When I decided to read Wild by Cheryl Strayed I knew virtually nothing about her. This is the case with the majority of the works I read in the course of a year. Come across a book at the library, bookstore, or online; give it a perusal, read a review, decide it sounds interesting. Read. This is my process. There are a few authors where I keep my ears perked for their next works (David Sedaris, Nora Roberts, etc.) but generally I am not author based. So going in, I knew very little about Strayed, only what I had picked up from reviews on the Cannonball.
I am both thankful that I was able to experience Strayed’s authorial voice with little outside influence and slightly sad that I had not encountered it before. While she may be known to you as Sugar from The Rumpus to me she was just Cheryl, the woman telling me about this crazy thing she did to get back to being who she really was, at her core.
It’s difficult to be detached in reviewing this work. Strayed lays a lot out for the reader in this book, and having also lost a parent (in my case my dad when I was 20, in Strayed’s case she was 22 when her mom died) there’s a lot of emotional overlap. Strayed’s life flew more obviously out of control than my own – she experienced the complete disintegration of her family, divorce, school and career failures, and drug addiction to name a few. At 26 she was seized with the idea of hiking the Pacific Crest Trail (a sibling to the more well-known Appalachian Trail). Strayed was not a hiker, and certainly not a long distance hiker when the book The Pacific Crest Trail, Volume I: California caught her eye at REI, but she became obsessed and knew somewhere deep within her that this was the solution to her nearly complete loss of self.

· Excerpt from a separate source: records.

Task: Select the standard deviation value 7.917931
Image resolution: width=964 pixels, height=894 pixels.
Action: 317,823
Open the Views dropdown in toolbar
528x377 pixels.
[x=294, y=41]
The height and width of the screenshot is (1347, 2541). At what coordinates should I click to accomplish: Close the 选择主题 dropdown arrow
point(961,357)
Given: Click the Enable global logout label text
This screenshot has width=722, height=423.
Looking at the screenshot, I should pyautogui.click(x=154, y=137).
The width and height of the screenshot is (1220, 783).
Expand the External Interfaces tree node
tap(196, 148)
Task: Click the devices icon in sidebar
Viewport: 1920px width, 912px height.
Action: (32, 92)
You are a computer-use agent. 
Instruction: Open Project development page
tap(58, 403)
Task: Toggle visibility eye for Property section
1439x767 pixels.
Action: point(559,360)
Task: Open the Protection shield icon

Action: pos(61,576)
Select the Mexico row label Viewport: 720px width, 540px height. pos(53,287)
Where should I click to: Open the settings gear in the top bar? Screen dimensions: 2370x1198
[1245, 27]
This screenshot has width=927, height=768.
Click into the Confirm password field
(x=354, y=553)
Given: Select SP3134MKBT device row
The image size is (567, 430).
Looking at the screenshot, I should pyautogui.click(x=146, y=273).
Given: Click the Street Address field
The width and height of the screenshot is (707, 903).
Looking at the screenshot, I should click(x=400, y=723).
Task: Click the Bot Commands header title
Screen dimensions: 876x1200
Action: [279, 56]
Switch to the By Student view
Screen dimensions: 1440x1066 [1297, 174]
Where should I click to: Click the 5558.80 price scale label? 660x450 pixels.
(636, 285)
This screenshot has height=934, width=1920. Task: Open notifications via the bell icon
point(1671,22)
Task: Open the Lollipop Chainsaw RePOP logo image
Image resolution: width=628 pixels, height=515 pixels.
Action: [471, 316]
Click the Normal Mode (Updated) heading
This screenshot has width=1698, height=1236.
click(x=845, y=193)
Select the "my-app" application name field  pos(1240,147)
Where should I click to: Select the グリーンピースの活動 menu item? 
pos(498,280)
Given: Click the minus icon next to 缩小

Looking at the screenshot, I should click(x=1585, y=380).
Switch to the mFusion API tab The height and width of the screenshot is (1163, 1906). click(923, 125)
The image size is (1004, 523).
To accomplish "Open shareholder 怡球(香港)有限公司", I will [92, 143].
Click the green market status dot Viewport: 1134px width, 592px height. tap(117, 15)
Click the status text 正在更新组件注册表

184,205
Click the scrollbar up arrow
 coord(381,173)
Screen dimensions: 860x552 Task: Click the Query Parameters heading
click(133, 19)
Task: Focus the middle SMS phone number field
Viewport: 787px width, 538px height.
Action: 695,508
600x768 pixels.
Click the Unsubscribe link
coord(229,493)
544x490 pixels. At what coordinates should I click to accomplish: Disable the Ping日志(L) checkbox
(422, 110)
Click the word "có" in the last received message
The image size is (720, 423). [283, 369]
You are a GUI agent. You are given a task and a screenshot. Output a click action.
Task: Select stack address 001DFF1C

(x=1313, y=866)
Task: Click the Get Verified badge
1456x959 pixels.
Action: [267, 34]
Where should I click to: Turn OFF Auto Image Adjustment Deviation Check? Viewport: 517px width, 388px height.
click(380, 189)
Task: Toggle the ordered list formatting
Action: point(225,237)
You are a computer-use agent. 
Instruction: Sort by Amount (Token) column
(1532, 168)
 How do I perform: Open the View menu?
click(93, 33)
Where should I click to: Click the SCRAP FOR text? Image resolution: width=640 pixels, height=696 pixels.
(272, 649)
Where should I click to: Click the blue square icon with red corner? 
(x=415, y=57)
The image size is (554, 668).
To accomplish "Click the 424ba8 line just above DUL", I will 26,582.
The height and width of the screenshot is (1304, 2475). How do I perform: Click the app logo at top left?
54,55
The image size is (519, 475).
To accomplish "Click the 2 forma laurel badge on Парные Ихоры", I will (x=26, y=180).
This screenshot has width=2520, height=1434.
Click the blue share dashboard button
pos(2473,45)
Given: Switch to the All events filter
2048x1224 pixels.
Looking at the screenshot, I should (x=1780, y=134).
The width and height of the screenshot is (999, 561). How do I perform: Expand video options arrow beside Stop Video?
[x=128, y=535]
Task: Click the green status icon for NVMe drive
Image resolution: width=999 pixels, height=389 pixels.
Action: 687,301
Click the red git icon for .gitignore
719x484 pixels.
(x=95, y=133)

Strayed takes the reader with her, Monster (her overloaded pack), and a lucky feather along the Pacific Coast Trail uncovering bits of what it means to be human along the way. Prepare to inspect your soul when you pick this one up, and you most certainly should. Be warned, Wild is not some overly feel-good uplifting memoir meant to make you feel good about yourself and the rest of humanity. This is about the breaking down of the physical-self in order to put the emotional-self back together.